638 lines (429 loc) · 22.5 KB

crashstats-tools

Command line tools and library for interacting with Crash Stats (https://crash-stats.mozilla.org/).

Code:https://github.com/mozilla-services/crashstats-tools
Documentation:Check the README.rst file
Changelog:Check the HISTORY.rst file
Issue tracker:https://github.com/mozilla-services/crashstats-tools/issues
License:MPLv2
Chat:#crashreporting matrix channel
Community Participation Guidelines:https://github.com/mozilla-services/crashstats-tools/blob/main/CODE_OF_CONDUCT.md

Installing

crashstats-tools is available on PyPI. You can install it with pipx:

$ pipx install crashstats-tools

For developing crashstats-tools, clone the Git repository, create a virtual environment, and install crashstats-tools and dev dependencies with:

$ pip install -e '.[dev]'

Tools

supersearch

Usage: supersearch [OPTIONS]

  Performs a basic search on Crash Stats using the Super Search API and outputs
  the results.

  A basic search uses filters and can span multiple pages of results.

  If you want to use facets, aggregations, histograms, or cardinatlities, use
  supersearchfacet.

  There are two ways to supersearch:

  First, you can specify Super Search API fields to generate the query.

  For example:

  $ supersearch --product=Firefox --num=10

  Second, you can pass in a url from a Super Search on Crash Stats. This command
  will then pull out the filter parameters. You can override those parameters
  with command line arguments.

  $ supersearch --supersearch-url='https://crash-stats.mozilla.org/search/...'

  Make sure to use single quotes when specifying values so that your shell
  doesn't expand variables or parse escape sequences.

  By default, supersearch looks at crash report data for the last week. You can
  specify start and end date filters to change the window of crash reports you
  want to look at.

  For example:

  $ supersearch --date='>=2024-10-01' --date='<2024-10-15'

  You can specify returned fields using the Super Search field "_columns".

  For example:

  $ supersearch --_columns=uuid --_columns=product --_columns=build_id

  Results are tab-delimited by default.

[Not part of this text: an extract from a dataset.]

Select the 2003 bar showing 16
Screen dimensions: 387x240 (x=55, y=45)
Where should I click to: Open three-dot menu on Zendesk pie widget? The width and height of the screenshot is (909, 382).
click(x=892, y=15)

You can specify other output formats
  using "--format". Tabs and newlines in output are escaped.

  For list of available fields and Super Search API documentation, see:

  https://crash-stats.mozilla.org/documentation/supersearch/

  https://crash-stats.mozilla.org/documentation/supersearch/api/

  This requires an API token in order to search and get results for protected
  data fields. Using an API token also reduces rate-limiting. Set the
  CRASHSTATS_API_TOKEN environment variable to your API token value:

  CRASHSTATS_API_TOKEN=xyz supersearch ...

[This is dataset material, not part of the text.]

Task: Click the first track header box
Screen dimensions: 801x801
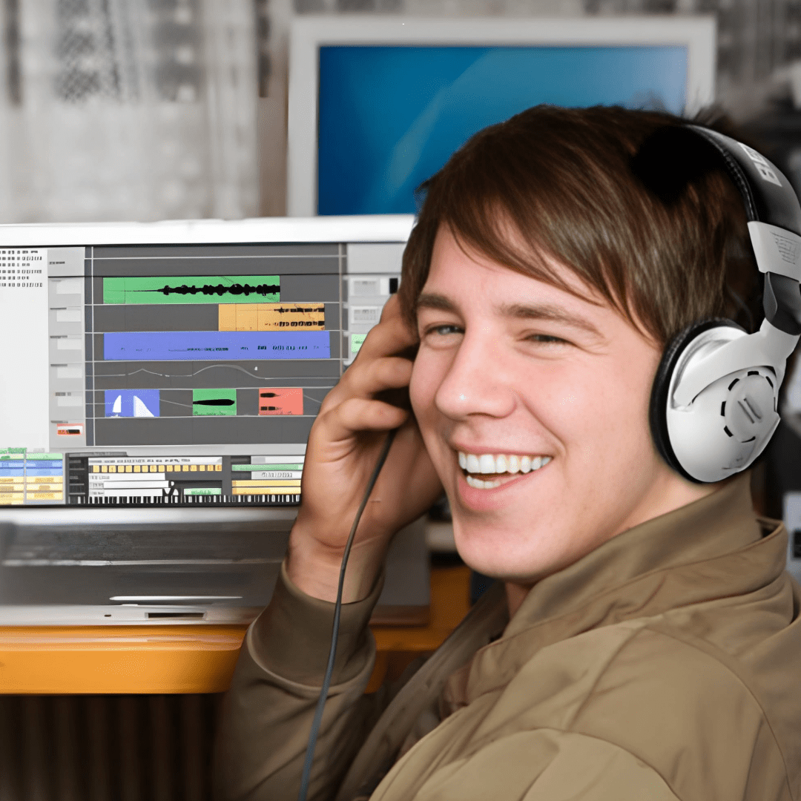Action: pos(69,287)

  To create an API token for Crash Stats, visit:

  https://crash-stats.mozilla.org/api/tokens/

  Remember to abide by the data access policy when using data from Crash Stats!
  The policy is specified here:

  https://crash-stats.mozilla.org/documentation/protected_data_access/

Options:
  --host TEXT                     host for system to fetch crashids from
                                  [default: https://crash-stats.mozilla.org]
  --supersearch-url TEXT          Super Search url to base query on
  --num TEXT                      number of crash ids you want or "all" for all
                                  of them  [default: 100]
  --headers / --no-headers        whether or not to show table headers
                                  [default: no-headers]
  --format [table|tab|csv|json|markdown]
                                  format to print output  [default: tab]
  --verbose / --no-verbose        whether to print debugging output  [default:
                                  no-verbose]
  --color / --no-color            whether or not to colorize output; note that
                                  color is shut off when stdout is not an
                                  interactive terminal automatically  [default:
                                  color]
  --dotenv / --no-dotenv          whether or not to load a .env file for
                                  environment variables  [default: no-dotenv]
  --help                          Show this message and exit.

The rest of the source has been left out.